3. Save more for retirement

Many of us may find it difficult to invest for retirement when we have bills to pay now. Feinstein Gerstley recommends starting small and saving more as your paycheck increases. For example, if your company offers a 401(k) matching program, enter at least as much as you match or leave money on the table. “The sooner we start, the longer we give our money to grow,” he says. “Just because you’re contributing a certain amount now, doesn’t mean you won’t be able to accrue more later.”

If you don’t have a job that offers you a 401(k), you can always open up and contribute to an IRA or Roth IRA. While that might sound intimidating, there are new low-cost apps and services that make it pretty simple for beginners. These include:

1. Improvement, which Nerdwallet rates 5 stars and notes that “Betterment is a clear leader among robo-advisors.” It has an annual fee of 0.25% and no minimum.

2. Vanguard is known for its low cost index funds. The Vanguard Digital Advisor offers a 90-day no advisory fee and no more than $2 annually for every $1,000 invested thereafter.

4. Check your insurance

Once a year it’s important to get an insurance check, says Feinstein Gerstley, and January is a good time to do it. First, check if you have enough auto insurance (this guide can help you determine how much you need) and if you might be able to get a better rate. One study found that switching auto insurance can save you $471 a year. You can purchase customized car insurance rates here.

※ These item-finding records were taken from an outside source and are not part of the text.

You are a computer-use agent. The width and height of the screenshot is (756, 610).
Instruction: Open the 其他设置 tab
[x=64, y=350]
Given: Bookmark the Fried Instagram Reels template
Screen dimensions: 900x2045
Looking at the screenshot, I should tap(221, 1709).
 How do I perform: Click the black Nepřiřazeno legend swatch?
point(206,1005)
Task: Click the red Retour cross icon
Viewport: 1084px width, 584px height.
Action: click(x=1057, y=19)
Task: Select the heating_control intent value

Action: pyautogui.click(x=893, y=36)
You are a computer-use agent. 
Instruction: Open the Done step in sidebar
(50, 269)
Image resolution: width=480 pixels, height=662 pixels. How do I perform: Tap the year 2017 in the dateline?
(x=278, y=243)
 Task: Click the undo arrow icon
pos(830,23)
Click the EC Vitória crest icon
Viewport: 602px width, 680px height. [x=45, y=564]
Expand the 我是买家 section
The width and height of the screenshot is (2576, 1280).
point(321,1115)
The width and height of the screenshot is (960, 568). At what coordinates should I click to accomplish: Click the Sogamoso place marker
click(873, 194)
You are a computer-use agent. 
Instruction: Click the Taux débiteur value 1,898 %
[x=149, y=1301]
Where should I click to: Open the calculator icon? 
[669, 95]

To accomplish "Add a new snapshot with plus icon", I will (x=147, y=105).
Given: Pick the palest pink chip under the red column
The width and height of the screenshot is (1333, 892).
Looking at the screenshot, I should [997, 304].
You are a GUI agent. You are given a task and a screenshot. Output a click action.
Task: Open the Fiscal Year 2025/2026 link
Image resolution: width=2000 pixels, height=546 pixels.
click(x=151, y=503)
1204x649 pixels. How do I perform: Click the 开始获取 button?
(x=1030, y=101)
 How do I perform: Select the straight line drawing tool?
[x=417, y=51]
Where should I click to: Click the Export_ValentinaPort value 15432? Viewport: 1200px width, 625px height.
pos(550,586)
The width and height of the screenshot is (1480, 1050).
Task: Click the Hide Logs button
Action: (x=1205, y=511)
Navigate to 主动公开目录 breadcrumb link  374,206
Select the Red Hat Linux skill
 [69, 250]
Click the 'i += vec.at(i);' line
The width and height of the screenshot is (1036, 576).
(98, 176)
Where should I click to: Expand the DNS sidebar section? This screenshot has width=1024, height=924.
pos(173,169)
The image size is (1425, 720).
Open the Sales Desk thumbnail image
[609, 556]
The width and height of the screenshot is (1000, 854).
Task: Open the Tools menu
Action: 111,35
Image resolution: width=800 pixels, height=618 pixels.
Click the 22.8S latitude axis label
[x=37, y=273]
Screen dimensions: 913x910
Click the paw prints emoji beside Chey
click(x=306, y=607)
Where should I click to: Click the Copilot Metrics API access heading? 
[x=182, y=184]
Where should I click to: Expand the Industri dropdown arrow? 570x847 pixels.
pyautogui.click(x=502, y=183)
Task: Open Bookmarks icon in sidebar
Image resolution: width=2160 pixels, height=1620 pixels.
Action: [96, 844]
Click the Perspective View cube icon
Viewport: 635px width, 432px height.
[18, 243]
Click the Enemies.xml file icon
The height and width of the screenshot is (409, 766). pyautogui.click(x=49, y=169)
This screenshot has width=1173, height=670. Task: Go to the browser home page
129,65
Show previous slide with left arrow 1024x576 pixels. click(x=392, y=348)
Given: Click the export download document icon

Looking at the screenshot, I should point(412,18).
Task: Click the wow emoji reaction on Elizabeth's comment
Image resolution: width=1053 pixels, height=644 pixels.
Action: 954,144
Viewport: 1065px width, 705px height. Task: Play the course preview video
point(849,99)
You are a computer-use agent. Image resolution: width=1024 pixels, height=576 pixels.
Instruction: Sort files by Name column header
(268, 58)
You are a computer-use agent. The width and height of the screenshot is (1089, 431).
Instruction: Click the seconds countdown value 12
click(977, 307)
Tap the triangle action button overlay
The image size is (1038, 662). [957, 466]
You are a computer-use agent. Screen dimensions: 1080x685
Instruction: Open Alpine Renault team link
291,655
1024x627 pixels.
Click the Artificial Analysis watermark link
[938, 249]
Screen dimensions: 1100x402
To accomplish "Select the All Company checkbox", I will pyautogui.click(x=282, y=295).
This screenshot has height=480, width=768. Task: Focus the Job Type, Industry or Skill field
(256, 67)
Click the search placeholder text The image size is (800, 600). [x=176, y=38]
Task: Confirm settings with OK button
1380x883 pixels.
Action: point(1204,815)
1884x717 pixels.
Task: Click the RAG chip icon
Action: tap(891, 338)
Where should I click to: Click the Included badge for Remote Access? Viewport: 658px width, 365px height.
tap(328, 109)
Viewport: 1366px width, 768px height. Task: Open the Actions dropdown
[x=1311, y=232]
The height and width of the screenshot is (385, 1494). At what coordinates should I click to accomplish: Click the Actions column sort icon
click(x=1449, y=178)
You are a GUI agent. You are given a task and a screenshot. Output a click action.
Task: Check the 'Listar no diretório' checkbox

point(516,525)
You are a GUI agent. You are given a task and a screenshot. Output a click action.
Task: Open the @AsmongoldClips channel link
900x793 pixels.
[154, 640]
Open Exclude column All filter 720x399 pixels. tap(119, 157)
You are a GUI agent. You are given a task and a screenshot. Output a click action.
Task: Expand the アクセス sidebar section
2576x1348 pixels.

Next, look into homeowners insurance, making sure you have enough coverage and comparing rates to see if you might be able to pay less.

Don’t own a house? Depending on your policy and the state you live in, a relatively inexpensive renter’s insurance policy—some starting as low as $12 a month—can protect you from smoke, fire, explosions, theft, vandalism, and other problems.

So take a look at your employee benefits and make sure you’re happy with your disability cover, and if not, see if it makes sense to take out an individual policy.

And finally, look into life insurance if you have loved ones who depend on you financially. Not sure how much insurance you need? Consider the DIME method, which stands for Debt, Income, Mortgage, and Education. Add up those costs going forward (by your annual income you multiply it by how many years your employees will need it), and that’s roughly the amount of life insurance you’ll need. We have a tendency to neglect all areas of our money. We are equal opportunity deniers! says Feinstein Gerstley. “But I would say the most common are those that require consistency.”

This story was originally published in January 2022.

The advice, recommendations or rankings expressed in this article are those of MarketWatch Picks and have not been reviewed or approved by our trading partners.